How A Retrofit Helped Yale Cut Operational Costs Within 2 Years
Yale University: A Controls System Retrofit Case Study
With 160 eight-foot chemical fume hoods as well as 74 point exhaust systems, 74 vented chemical storage cabinets, 37 equipment exhaust locations, and a once-through air system, Yale University’s Chemistry Research Building was an extreme energy consumer.
The Situation
A project team was tasked with reducing energy costs and focused on both re-thinking the fume hood design and reducing overall ventilation to laboratory spaces; keeping in mind adequate health and safety protection for students and faculty.

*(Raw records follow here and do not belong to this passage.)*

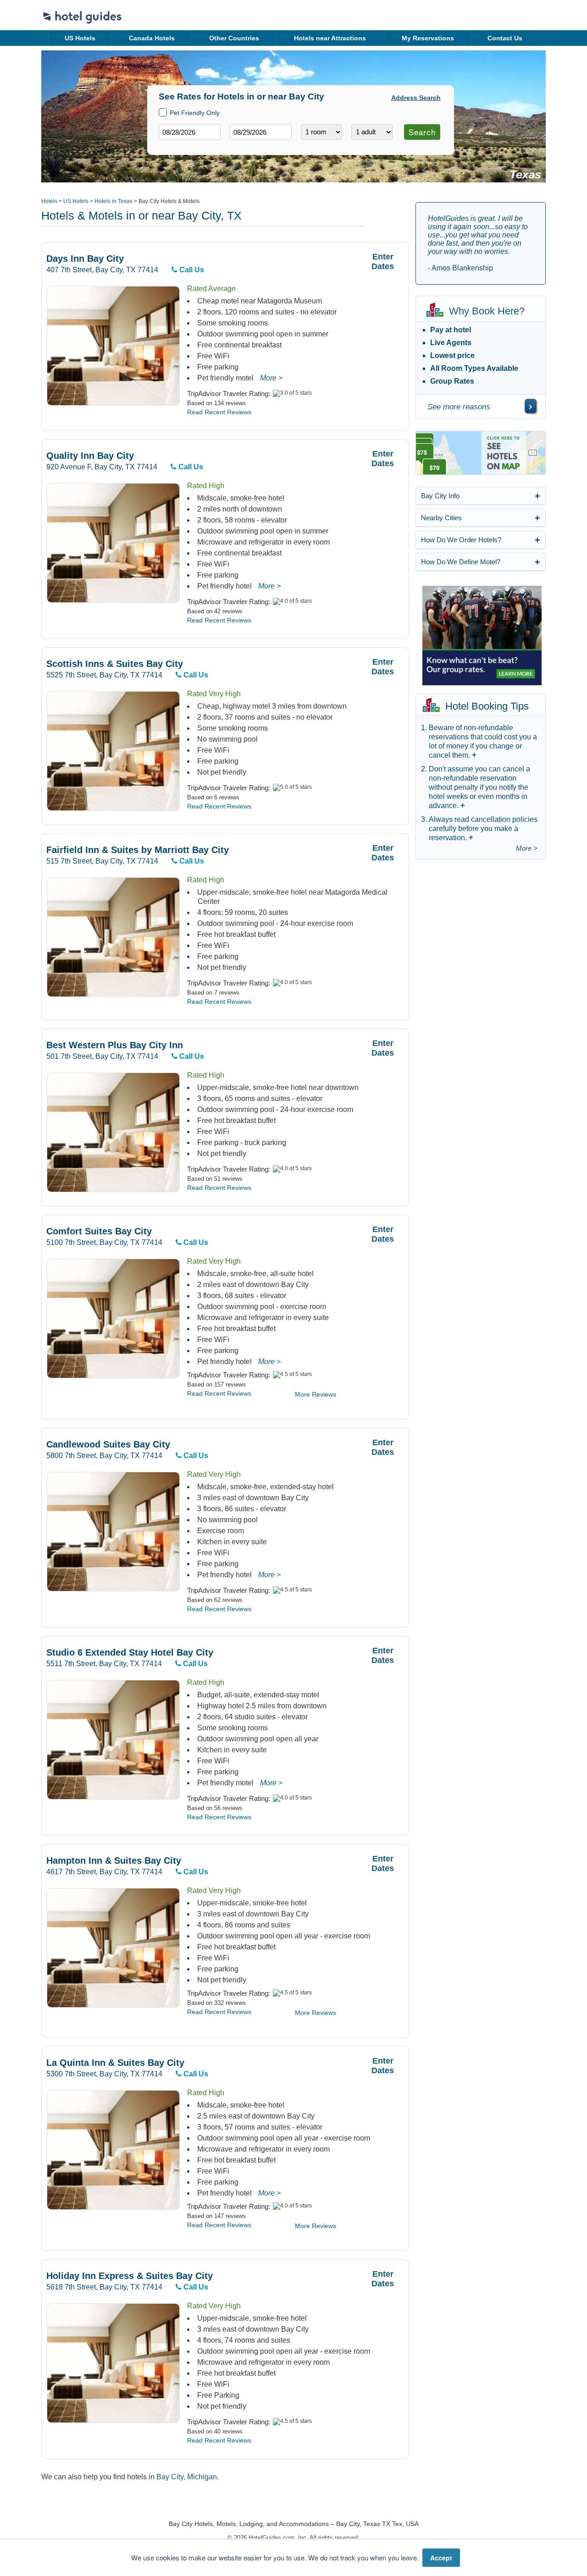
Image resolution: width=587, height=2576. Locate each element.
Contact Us (504, 38)
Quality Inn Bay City (90, 456)
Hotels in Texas (113, 201)
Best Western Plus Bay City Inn (114, 1045)
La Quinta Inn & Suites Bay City (115, 2063)
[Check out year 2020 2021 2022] (243, 147)
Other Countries (234, 38)
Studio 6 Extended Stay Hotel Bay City (129, 1652)
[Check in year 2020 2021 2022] (172, 147)
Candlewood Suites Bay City (108, 1444)
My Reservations (428, 38)
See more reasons (458, 406)
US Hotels (80, 38)
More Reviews (315, 1394)
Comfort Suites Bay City (99, 1231)
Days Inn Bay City (85, 259)
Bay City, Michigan (186, 2477)
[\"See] (531, 406)
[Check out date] (261, 132)
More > (271, 378)
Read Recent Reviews (219, 412)
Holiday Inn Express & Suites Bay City (129, 2276)
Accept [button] (441, 2557)
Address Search (416, 97)
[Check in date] (190, 132)
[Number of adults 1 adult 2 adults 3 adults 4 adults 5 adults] (372, 132)
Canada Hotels (152, 38)
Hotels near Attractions (330, 38)
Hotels (49, 201)
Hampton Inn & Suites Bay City (113, 1861)
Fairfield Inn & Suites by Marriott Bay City (137, 850)
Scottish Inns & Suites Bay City (114, 664)
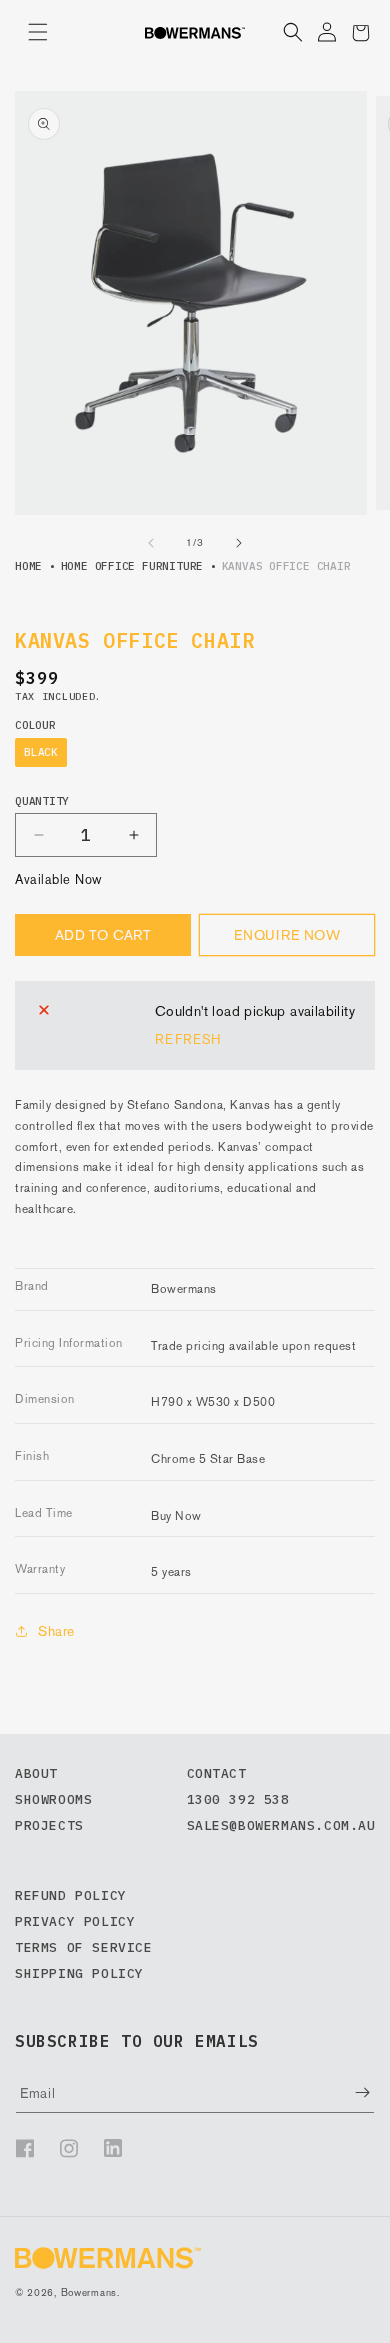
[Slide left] (151, 543)
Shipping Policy (79, 1973)
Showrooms (53, 1799)
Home (28, 566)
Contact (217, 1773)
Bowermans (89, 2292)
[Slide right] (239, 543)
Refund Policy (71, 1895)
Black (41, 752)
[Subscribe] (348, 2092)
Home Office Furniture (132, 566)
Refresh (188, 1039)
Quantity (42, 801)
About (36, 1773)
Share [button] (56, 1631)
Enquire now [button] (287, 935)
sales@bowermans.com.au (281, 1825)
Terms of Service (84, 1947)
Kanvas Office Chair (286, 566)
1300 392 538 (238, 1799)
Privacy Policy (75, 1921)
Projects (49, 1825)
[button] (38, 32)
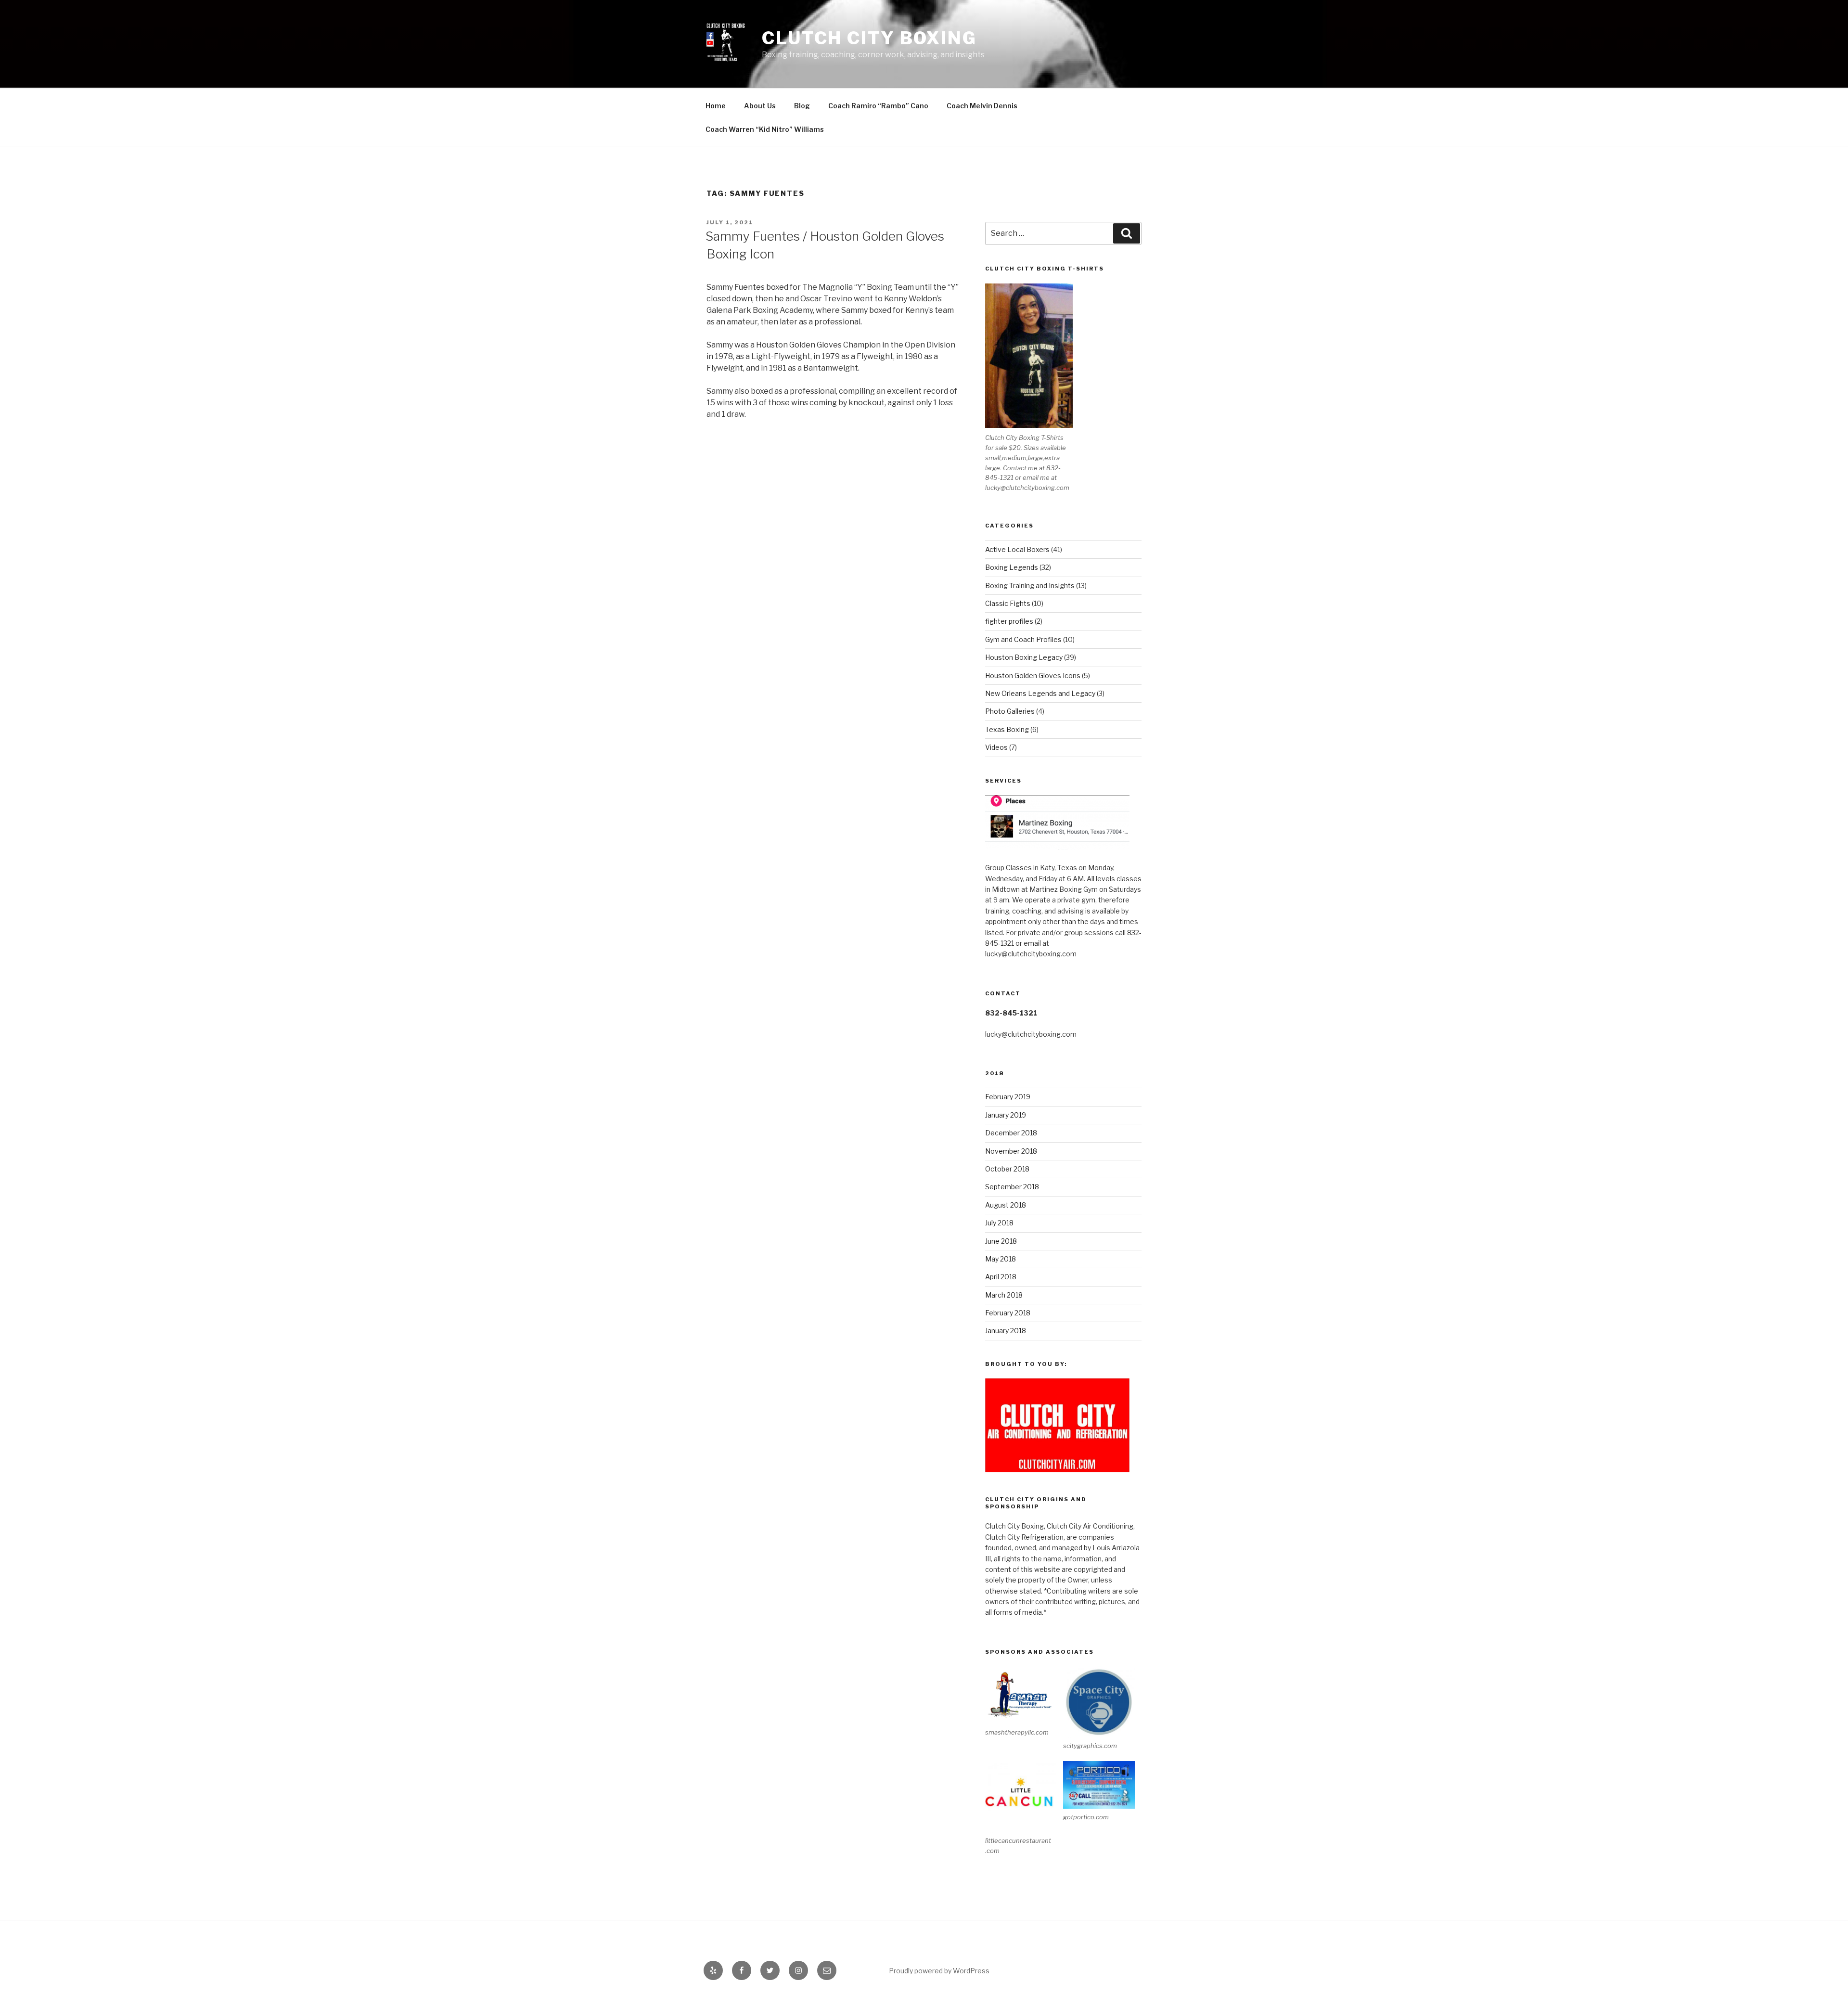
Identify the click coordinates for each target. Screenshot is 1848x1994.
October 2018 (1007, 1169)
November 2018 (1011, 1151)
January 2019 (1005, 1115)
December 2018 (1011, 1133)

The project team also sought to optimize ventilation airflow into laboratory areas by implementing measures such as reduced airflow in unoccupied lab spaces without reducing air quality.
The Solution
To optimize laboratory ventilation, make existing fume hoods more efficient, and lower the ACH, venturi valves, sensors, and fume hood monitors were installed. A life-cycle cost study showed a 40 percent reduction in energy use could be achieved by reducing exhaust through the hoods when the floor area in front of the hood was unoccupied.
The Result
More than 380 VAV valves were installed at Yale’s Chemistry Research Building. Fume hood monitors and sensors were installed on all the eight-foot combination fume hoods to reduce the face velocity when the hoods were unoccupied. Reduced fume hood exhaust combined with lower air change rates during unoccupied periods delivered significant operational savings within two years of the building retrofit coming on-line.